- 「うちの子、姿勢が悪い気がする」
食事中に背中が丸くなっていたり、テレビを見るとすぐ寝転がったり、椅子に座っていると体が斜めになっていたり。
「ちゃんと座って」と何度言っても、気がつくとまた姿勢が崩れている。
そんな様子を見ると、「体幹が弱いのかな?」「運動不足なのかな?」と心配になることもありますよね。
幼児は、まだ体が成長している途中です。大人のように長い時間、同じ姿勢をきれいに保てるとは限りません。
一方で、普段から体を動かす機会が少なかったり、姿勢を支える力が十分に育っていなかったりすると、座る・立つといった基本的な姿勢を保つことが苦手に見える場合もあります。
この記事では、
- 子どもの姿勢が悪く見えるのはなぜ?
- 幼児によく見られる姿勢の特徴
- 姿勢と体幹にはどんな関係がある?
- 家庭でできることは?
- 体操教室などの運動系の習い事は役に立つ?
といった疑問について、幼児期の子どもを育てる保護者の方に向けて、できるだけ分かりやすく説明します。
「姿勢をよくしなさい」と注意するだけではなく、姿勢を保ちやすい体を遊びながら育てていくという視点で、お子さんの様子を見てみましょう。
子どもの姿勢が悪いと感じるのはどんなとき?
まずは、日常生活の中でどんな様子が見られるのかを確認してみましょう。
座っていると背中が丸くなる
食事やお絵描き、絵本を読んでいるときなどに、だんだん背中が丸くなってしまうことがあります。
最初はきれいに座っていても、しばらくすると机に肘をついたり、椅子にもたれたりすることもあります。
幼児はまだ同じ姿勢を長く保つことに慣れていません。
そのため、少し姿勢が崩れるだけで「姿勢が悪い」と判断する必要はありません。
ただ、座っていること自体がつらそうだったり、すぐに寝転がりたがったりする場合には、普段の体の使い方を少し見てあげてもよいでしょう。
テレビや遊びの時間にすぐ寝転がる
テレビを見ているときだけでなく、床で遊んでいるときにもすぐにゴロンと横になる。
そんな姿を見て、「うちの子はだらしないのかな」と感じる方もいるかもしれません。
でも、幼児の場合は単純に「楽な姿勢を選んでいる」ということもあります。
体を起こして座り続けるよりも、寝転がったほうが楽であれば、自然とそちらを選びます。

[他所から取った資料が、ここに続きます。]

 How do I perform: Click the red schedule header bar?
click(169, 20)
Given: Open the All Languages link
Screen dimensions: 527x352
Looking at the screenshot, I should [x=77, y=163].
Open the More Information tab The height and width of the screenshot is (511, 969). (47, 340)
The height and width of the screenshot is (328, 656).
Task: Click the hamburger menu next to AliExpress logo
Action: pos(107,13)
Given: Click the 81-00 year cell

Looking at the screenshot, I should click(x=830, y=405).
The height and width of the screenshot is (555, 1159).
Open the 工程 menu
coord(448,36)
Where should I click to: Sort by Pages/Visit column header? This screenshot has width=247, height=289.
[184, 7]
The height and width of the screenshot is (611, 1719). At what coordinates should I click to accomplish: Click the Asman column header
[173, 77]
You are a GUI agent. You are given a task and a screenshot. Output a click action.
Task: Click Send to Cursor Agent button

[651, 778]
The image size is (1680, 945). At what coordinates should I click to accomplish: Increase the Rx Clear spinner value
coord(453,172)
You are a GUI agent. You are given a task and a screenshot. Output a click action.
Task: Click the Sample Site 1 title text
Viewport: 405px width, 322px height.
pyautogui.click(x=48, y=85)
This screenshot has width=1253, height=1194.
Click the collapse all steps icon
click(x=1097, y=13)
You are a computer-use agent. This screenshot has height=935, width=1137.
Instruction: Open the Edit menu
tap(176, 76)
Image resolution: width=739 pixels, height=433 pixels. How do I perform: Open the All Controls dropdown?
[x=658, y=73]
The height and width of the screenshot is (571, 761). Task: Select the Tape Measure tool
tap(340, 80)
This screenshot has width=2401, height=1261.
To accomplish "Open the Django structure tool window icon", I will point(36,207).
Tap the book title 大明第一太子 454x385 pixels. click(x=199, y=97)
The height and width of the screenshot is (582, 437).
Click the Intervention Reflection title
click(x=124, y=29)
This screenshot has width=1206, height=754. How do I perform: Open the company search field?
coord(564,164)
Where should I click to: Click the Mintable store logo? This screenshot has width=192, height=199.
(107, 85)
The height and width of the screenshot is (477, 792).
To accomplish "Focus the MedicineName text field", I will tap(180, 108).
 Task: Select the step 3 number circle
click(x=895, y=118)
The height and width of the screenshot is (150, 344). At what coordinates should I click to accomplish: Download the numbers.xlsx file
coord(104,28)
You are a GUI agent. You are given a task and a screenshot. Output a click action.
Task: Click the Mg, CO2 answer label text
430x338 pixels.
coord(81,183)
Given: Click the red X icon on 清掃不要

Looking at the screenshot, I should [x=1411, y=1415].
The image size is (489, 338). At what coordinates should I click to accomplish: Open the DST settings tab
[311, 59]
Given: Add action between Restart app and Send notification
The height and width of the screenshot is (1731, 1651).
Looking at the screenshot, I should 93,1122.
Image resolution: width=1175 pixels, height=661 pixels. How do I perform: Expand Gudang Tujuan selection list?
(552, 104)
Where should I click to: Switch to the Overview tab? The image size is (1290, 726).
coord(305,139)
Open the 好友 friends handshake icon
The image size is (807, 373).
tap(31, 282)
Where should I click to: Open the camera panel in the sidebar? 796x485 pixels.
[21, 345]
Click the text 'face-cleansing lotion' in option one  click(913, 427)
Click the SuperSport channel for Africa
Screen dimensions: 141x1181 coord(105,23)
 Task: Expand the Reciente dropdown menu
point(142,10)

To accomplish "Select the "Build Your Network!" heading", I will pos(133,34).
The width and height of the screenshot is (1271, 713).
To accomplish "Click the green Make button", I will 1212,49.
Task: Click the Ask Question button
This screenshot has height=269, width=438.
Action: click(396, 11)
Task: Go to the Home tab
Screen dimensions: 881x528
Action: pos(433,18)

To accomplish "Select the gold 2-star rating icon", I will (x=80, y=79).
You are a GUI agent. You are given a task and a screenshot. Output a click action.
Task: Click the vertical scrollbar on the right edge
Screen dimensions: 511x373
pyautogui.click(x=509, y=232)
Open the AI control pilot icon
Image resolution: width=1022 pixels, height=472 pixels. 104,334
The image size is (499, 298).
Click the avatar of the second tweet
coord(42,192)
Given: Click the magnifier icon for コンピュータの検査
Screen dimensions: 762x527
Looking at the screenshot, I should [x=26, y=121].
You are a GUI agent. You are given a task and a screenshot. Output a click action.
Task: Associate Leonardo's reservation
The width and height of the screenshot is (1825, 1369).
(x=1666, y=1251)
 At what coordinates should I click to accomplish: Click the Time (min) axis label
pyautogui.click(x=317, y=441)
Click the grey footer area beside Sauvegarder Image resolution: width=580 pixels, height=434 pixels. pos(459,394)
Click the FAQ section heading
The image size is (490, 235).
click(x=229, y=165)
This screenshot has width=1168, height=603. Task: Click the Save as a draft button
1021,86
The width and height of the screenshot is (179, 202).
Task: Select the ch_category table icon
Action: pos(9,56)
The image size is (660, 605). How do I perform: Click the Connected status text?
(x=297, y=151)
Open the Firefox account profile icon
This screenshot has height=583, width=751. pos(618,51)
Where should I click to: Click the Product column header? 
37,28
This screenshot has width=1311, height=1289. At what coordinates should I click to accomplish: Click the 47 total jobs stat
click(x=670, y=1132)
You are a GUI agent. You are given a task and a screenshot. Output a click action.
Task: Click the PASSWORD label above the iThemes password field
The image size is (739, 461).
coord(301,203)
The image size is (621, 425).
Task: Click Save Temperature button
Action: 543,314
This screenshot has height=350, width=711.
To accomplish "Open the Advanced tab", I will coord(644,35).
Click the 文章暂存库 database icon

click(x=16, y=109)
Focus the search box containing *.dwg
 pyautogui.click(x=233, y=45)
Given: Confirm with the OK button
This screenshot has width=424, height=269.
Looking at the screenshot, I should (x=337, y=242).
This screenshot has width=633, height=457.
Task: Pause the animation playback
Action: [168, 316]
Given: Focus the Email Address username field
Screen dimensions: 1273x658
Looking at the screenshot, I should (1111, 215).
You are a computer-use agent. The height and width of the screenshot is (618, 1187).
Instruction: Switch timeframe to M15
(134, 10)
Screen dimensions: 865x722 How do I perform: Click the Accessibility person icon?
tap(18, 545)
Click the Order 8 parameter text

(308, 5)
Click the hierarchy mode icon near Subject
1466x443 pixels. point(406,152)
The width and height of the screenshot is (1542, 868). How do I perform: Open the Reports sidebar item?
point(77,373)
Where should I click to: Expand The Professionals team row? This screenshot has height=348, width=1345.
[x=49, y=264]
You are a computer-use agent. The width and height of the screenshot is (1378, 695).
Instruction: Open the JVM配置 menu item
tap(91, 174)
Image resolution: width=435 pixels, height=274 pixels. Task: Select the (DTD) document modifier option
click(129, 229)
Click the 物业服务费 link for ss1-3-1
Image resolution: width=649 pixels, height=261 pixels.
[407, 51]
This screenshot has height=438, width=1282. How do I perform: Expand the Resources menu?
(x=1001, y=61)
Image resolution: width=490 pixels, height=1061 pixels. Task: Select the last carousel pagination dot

ここで大切なのは、寝転がることだけを問題にするのではなく、普段どれくらい体を動かしているかにも目を向けることです。
立っているときに体が傾いている
立っているときに片方へ体重をかけたり、片足に寄りかかるように立ったりすることもあります。
幼児はまだ自分の体を思ったようにコントロールする力が育っている途中です。
遊びや運動の経験を重ねながら、少しずつ「どうすれば体が安定するのか」を覚えていきます。
子どもの姿勢が悪くなるのはなぜ?
「姿勢をよくしなさい」と言われると、大人は背筋を伸ばすことをイメージします。
でも、幼児の姿勢を見るときには、単に背中が丸いかどうかだけを見るのでは十分ではありません。
姿勢を保つための体の力が育っている途中だから
座る、立つ、歩く、走る。
私たちは当たり前のように行っていますが、どれも体全体をうまく使ってバランスを取る必要があります。
特に体の中心部分は、姿勢を保ちながら手足を動かすための土台になります。
姿勢が崩れやすい子どもの中には、この土台となる部分をうまく使うことにまだ慣れていない場合があります。
ただし、「姿勢が悪い=体幹が弱い」とすぐに決めつけることはできません。
姿勢には、体の使い方だけでなく、疲れ、遊び方、生活環境など、さまざまなことが関係します。
体を動かす経験が少なくなっている
幼児期は、走る、跳ぶ、転がる、登る、ぶら下がる、バランスを取るなど、いろいろな動きを経験する時期です。
文部科学省の「幼児期運動指針」でも、幼児期にはさまざまな遊びを通して、立つ・座る・転がる・渡る・ぶら下がるといった基本的な動きを経験することが大切だとされています。
ところが、室内で過ごす時間が増えると、こうした動きを経験する機会が少なくなることがあります。
もちろん、毎日公園に行かなければいけないという話ではありません。
家の中で親子で遊んだり、散歩の途中で少し走ったりするだけでも、体を使う経験になります。
「姿勢を正す」ことばかり意識している
意外に感じるかもしれませんが、姿勢をよくするために「背筋を伸ばして」と言い続けるだけでは、うまくいかないことがあります。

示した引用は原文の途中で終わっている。